WORK ITEM -
Look through the data below. Collect every line where the word "icon" occurs.

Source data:
· · ·
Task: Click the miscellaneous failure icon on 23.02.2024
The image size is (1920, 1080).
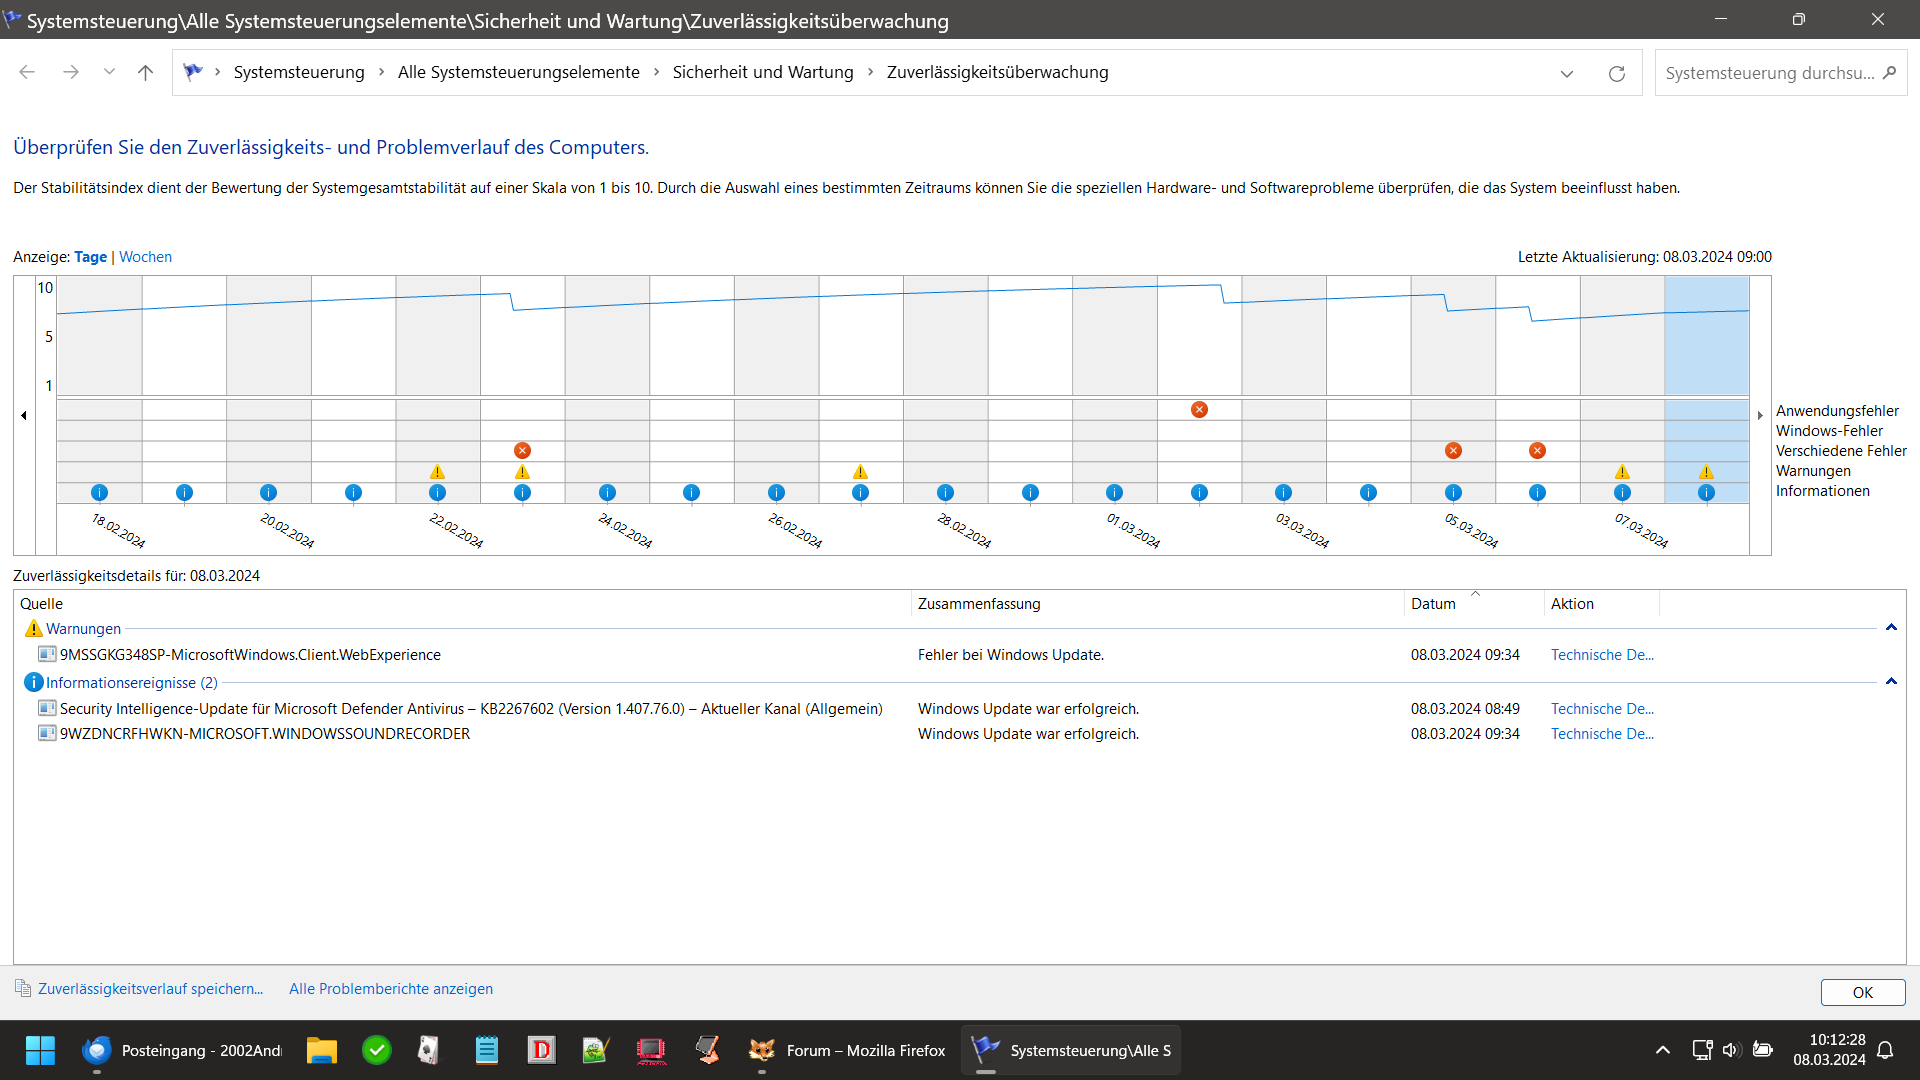Action: [522, 451]
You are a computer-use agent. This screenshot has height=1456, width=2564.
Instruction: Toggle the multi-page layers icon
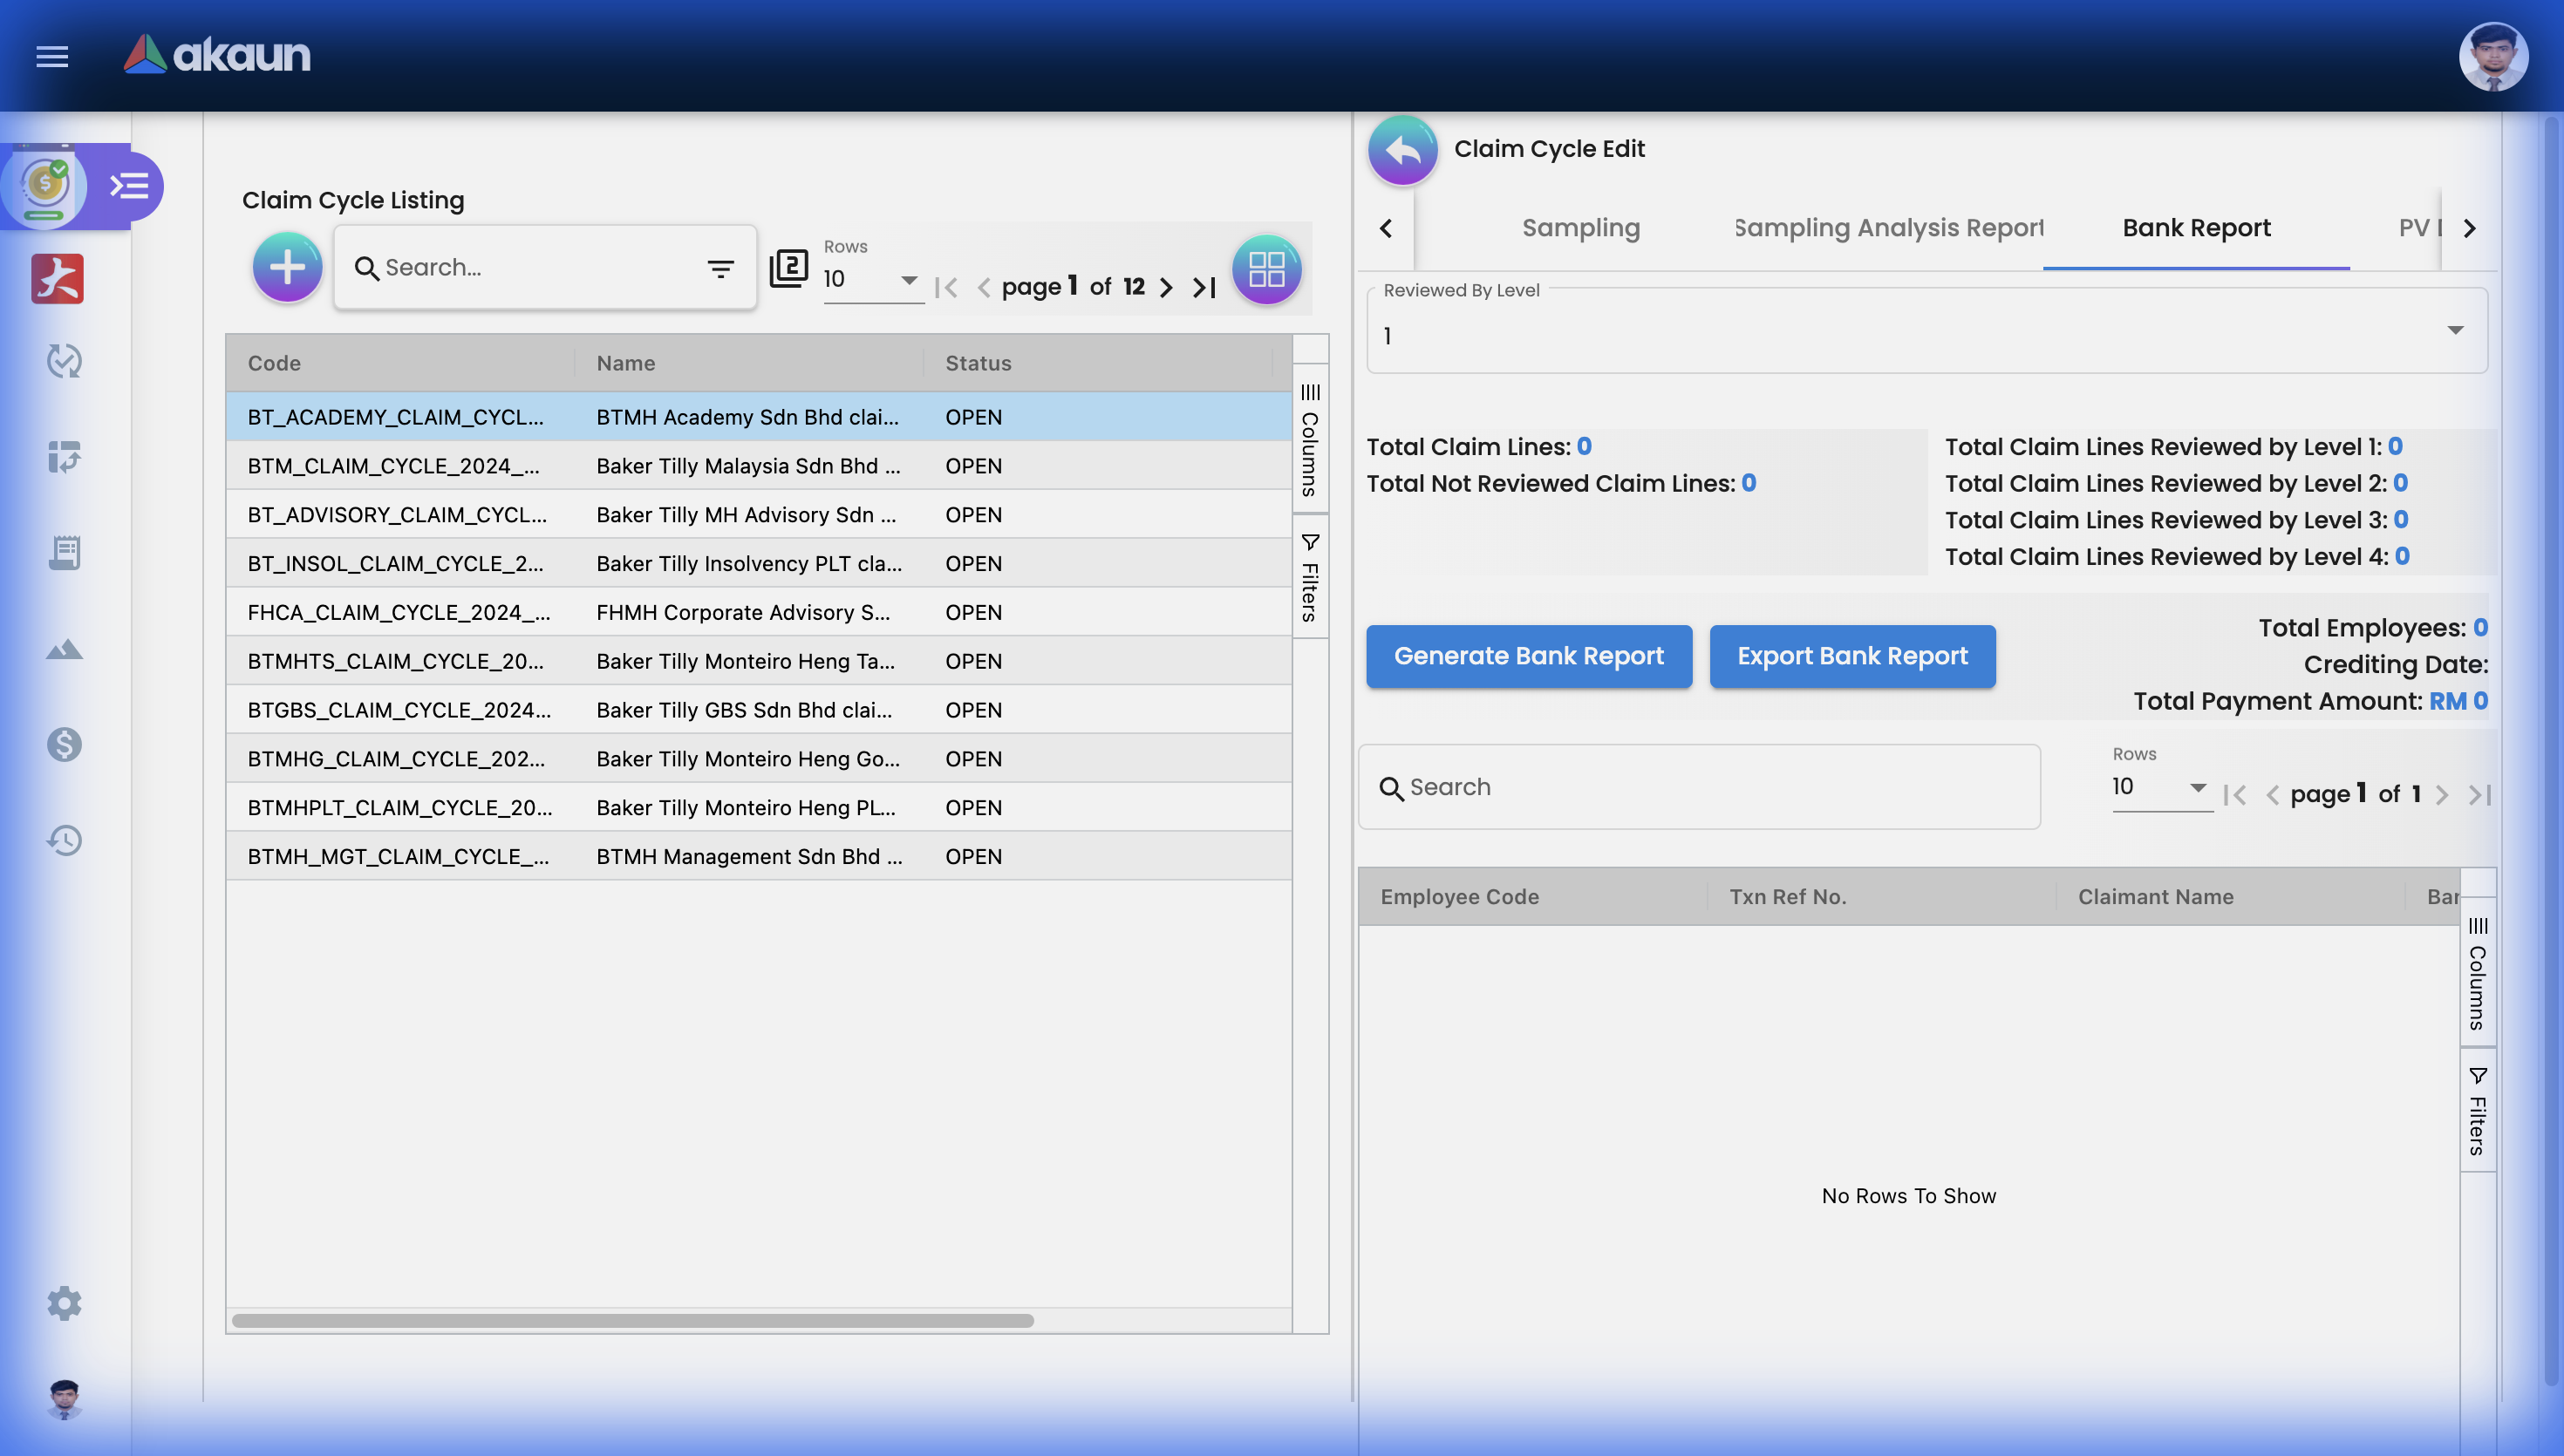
· · ·
TASK OUTPUT -
Task: Click the miscellaneous failure icon on 23.02.2024
Instruction: Toggle the multi-page layers icon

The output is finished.